Metro-East News

Receiving mail isn’t what it used to be. Take my computer, please!


It has always been popular for older people like myself to constantly say, “Things aren’t what they used to be.”

It also almost always is true. Take mail for instance.

It used to be fun to get mail. Especially when you were young. It was an affirmation that you existed as a person separate from your parents to see your name on a piece of mail. That elation changed, of course, as you got older and the bills started coming to you.

Through the years things have changed even more. Getting mail these days means separating out the junk mail and adding it to the recycling, often leaving nothing to actually read.

It’s disappointing in a way but it’s also liberating because more than likely anything that is important is coming to you on your computer. Companies don’t even send me a bill anymore, just a notice saying they have been in my bank account and taken what they needed.

And if there isn’t enough money in there, the bank automatically loans me what I need and begins billing me.

2020 Wally Spiers

I’m needed to set everything in motion but after a couple of signatures and a few passwords and user names, everything runs on automatic.

Money comes as deposits and leaves as payments on the computer without any physical form. The check is no longer in the mail, it is in the email as a direct deposit. You can still tell someone demanding a late payment that the check is in the mail but it rings even more hollow than it used to.

Of course, it shows my age that I even talk about checks anymore as they are an archaic system of payment these days.

As you get older your mail changes to circulars about hearing aids, digestive products and investment opportunities. Or literature about Medicare.
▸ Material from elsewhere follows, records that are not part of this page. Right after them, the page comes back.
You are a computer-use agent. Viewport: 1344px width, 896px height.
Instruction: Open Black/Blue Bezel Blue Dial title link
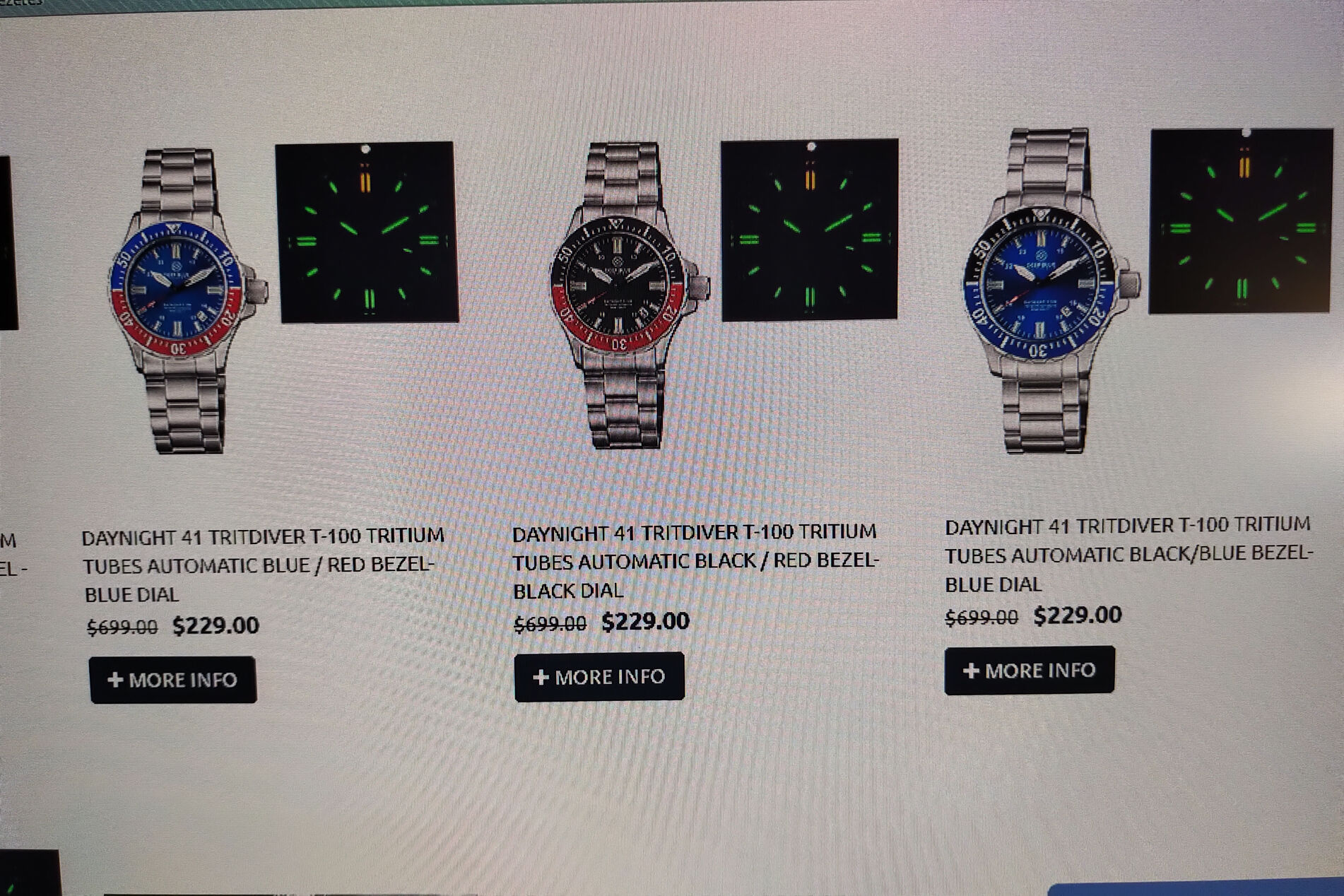[x=1128, y=555]
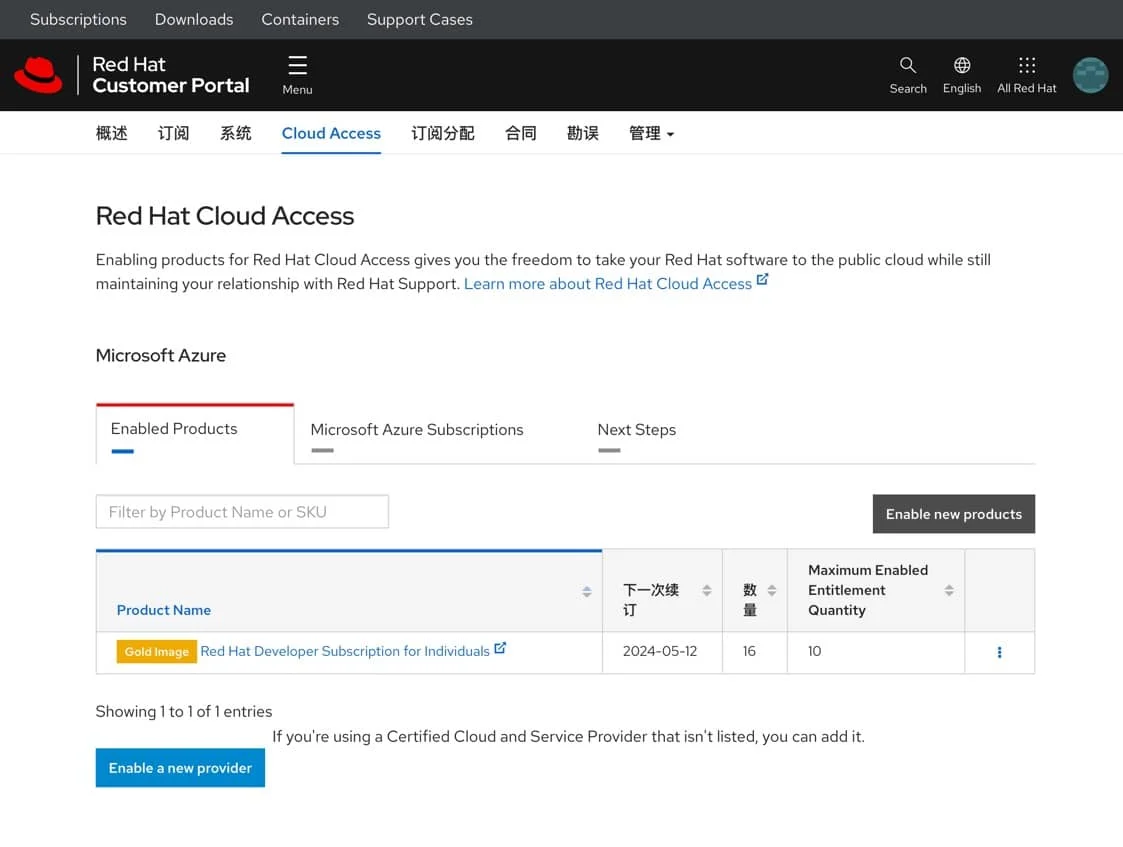Open the row kebab actions menu
This screenshot has width=1123, height=847.
tap(999, 652)
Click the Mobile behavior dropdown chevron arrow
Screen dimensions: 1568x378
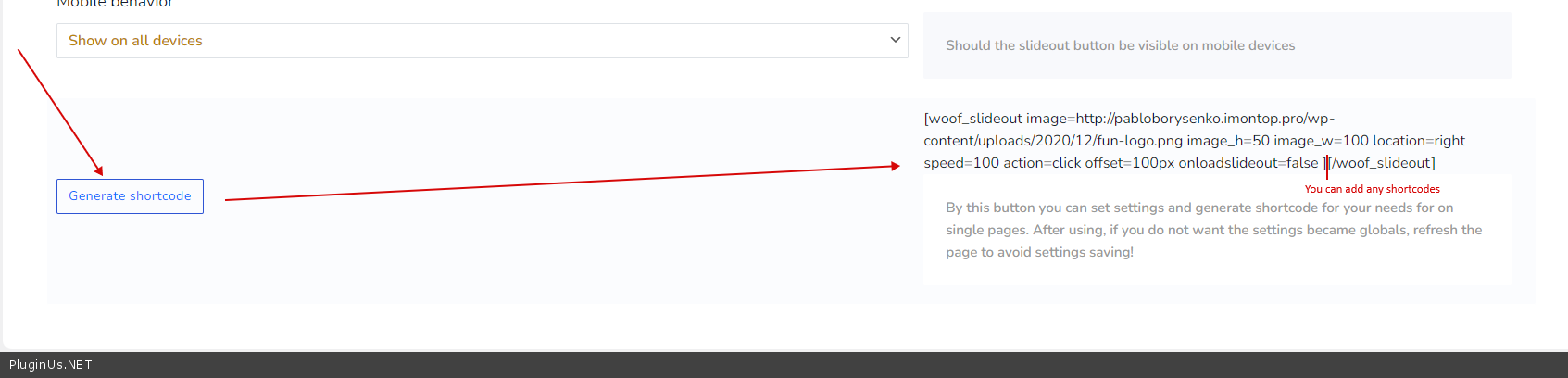coord(895,40)

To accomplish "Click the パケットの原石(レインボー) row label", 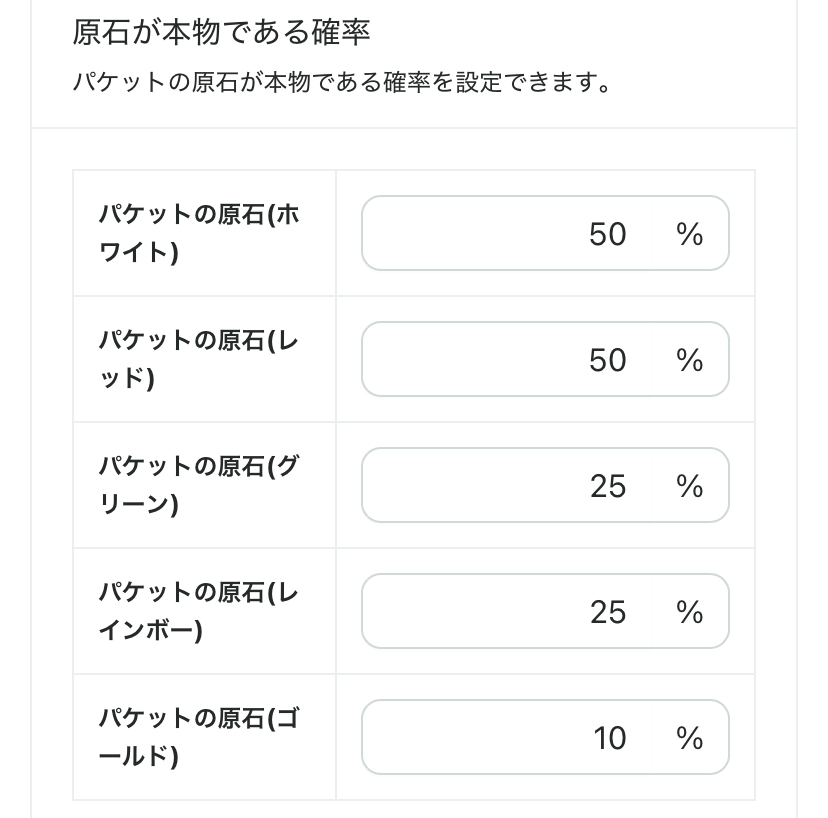I will click(x=198, y=611).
You can’t help but become aware that you are going to die because everyday you get some kind of a notice offering you burial services, or as they euphemistically put it, “assuring your future,” which after all is to someday die.

I guess one of the upsides is that you can use that time that you no longer need to open and look at snail mail to scroll through the hundreds of emails that collect each week in your inbox. At least my computer sorts out the junk mail and sends it where I don’t even have to look at it to delete it.

Things definitely aren’t what they used to be. I don’t know if that’s good or bad. Probably both. But that’s what we older people always say.